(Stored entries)
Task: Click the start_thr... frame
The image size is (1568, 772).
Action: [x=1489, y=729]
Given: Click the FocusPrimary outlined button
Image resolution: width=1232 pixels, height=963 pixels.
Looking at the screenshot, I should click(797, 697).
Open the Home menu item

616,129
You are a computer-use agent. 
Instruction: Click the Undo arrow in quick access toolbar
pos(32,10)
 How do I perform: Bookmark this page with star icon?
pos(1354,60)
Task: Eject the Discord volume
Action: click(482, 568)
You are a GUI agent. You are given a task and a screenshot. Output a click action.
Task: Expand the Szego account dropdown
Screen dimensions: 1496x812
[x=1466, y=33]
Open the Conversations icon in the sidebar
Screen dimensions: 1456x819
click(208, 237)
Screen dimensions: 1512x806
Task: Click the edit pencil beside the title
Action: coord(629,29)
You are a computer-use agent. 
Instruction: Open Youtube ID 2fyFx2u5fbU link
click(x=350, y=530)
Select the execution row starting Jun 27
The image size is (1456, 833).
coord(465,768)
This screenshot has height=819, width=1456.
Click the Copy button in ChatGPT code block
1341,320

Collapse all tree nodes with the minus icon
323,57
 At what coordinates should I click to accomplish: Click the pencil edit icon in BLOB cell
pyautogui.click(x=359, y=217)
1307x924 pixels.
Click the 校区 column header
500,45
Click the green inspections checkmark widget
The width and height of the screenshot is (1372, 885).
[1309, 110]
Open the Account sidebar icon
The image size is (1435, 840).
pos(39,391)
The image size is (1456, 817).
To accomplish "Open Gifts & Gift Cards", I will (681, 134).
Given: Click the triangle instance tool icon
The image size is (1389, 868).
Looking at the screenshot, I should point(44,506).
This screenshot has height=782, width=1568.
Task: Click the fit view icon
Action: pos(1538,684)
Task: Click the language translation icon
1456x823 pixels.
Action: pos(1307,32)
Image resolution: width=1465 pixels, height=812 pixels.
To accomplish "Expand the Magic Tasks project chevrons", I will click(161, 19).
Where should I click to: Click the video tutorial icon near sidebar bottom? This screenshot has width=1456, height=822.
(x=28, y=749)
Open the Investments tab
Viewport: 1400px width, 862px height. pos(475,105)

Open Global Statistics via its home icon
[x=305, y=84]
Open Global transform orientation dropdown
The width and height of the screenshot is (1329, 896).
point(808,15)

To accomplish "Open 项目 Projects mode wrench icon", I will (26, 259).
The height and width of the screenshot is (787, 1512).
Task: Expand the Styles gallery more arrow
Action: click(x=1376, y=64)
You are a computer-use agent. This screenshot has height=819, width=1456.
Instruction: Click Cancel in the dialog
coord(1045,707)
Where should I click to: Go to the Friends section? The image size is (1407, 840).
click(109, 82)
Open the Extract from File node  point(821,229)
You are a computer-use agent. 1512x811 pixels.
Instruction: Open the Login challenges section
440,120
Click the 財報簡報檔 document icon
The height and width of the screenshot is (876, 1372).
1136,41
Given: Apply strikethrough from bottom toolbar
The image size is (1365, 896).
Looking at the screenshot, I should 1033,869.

Task details
Each line must be set down again exactly as above, with no line omitted.

Response to this task
Task: Click the start_thr... frame
The image size is (1568, 772).
Action: [x=1489, y=729]
Given: Click the FocusPrimary outlined button
Image resolution: width=1232 pixels, height=963 pixels.
Looking at the screenshot, I should click(797, 697).
Open the Home menu item

616,129
You are a computer-use agent. 
Instruction: Click the Undo arrow in quick access toolbar
pos(32,10)
 How do I perform: Bookmark this page with star icon?
pos(1354,60)
Task: Eject the Discord volume
Action: click(482, 568)
You are a GUI agent. You are given a task and a screenshot. Output a click action.
Task: Expand the Szego account dropdown
Screen dimensions: 1496x812
[x=1466, y=33]
Open the Conversations icon in the sidebar
Screen dimensions: 1456x819
click(208, 237)
Screen dimensions: 1512x806
Task: Click the edit pencil beside the title
Action: coord(629,29)
You are a computer-use agent. 
Instruction: Open Youtube ID 2fyFx2u5fbU link
click(x=350, y=530)
Select the execution row starting Jun 27
The image size is (1456, 833).
coord(465,768)
This screenshot has height=819, width=1456.
Click the Copy button in ChatGPT code block
1341,320

Collapse all tree nodes with the minus icon
323,57
 At what coordinates should I click to accomplish: Click the pencil edit icon in BLOB cell
pyautogui.click(x=359, y=217)
1307x924 pixels.
Click the 校区 column header
500,45
Click the green inspections checkmark widget
The width and height of the screenshot is (1372, 885).
[1309, 110]
Open the Account sidebar icon
The image size is (1435, 840).
pos(39,391)
The image size is (1456, 817).
To accomplish "Open Gifts & Gift Cards", I will (681, 134).
Given: Click the triangle instance tool icon
The image size is (1389, 868).
Looking at the screenshot, I should point(44,506).
This screenshot has height=782, width=1568.
Task: Click the fit view icon
Action: pos(1538,684)
Task: Click the language translation icon
1456x823 pixels.
Action: pos(1307,32)
Image resolution: width=1465 pixels, height=812 pixels.
To accomplish "Expand the Magic Tasks project chevrons", I will click(161, 19).
Where should I click to: Click the video tutorial icon near sidebar bottom? This screenshot has width=1456, height=822.
(x=28, y=749)
Open the Investments tab
Viewport: 1400px width, 862px height. pos(475,105)

Open Global Statistics via its home icon
[x=305, y=84]
Open Global transform orientation dropdown
The width and height of the screenshot is (1329, 896).
point(808,15)

To accomplish "Open 项目 Projects mode wrench icon", I will (26, 259).
The height and width of the screenshot is (787, 1512).
Task: Expand the Styles gallery more arrow
Action: click(x=1376, y=64)
You are a computer-use agent. This screenshot has height=819, width=1456.
Instruction: Click Cancel in the dialog
coord(1045,707)
Where should I click to: Go to the Friends section? The image size is (1407, 840).
click(109, 82)
Open the Extract from File node  point(821,229)
You are a computer-use agent. 1512x811 pixels.
Instruction: Open the Login challenges section
440,120
Click the 財報簡報檔 document icon
The height and width of the screenshot is (876, 1372).
1136,41
Given: Apply strikethrough from bottom toolbar
The image size is (1365, 896).
Looking at the screenshot, I should 1033,869.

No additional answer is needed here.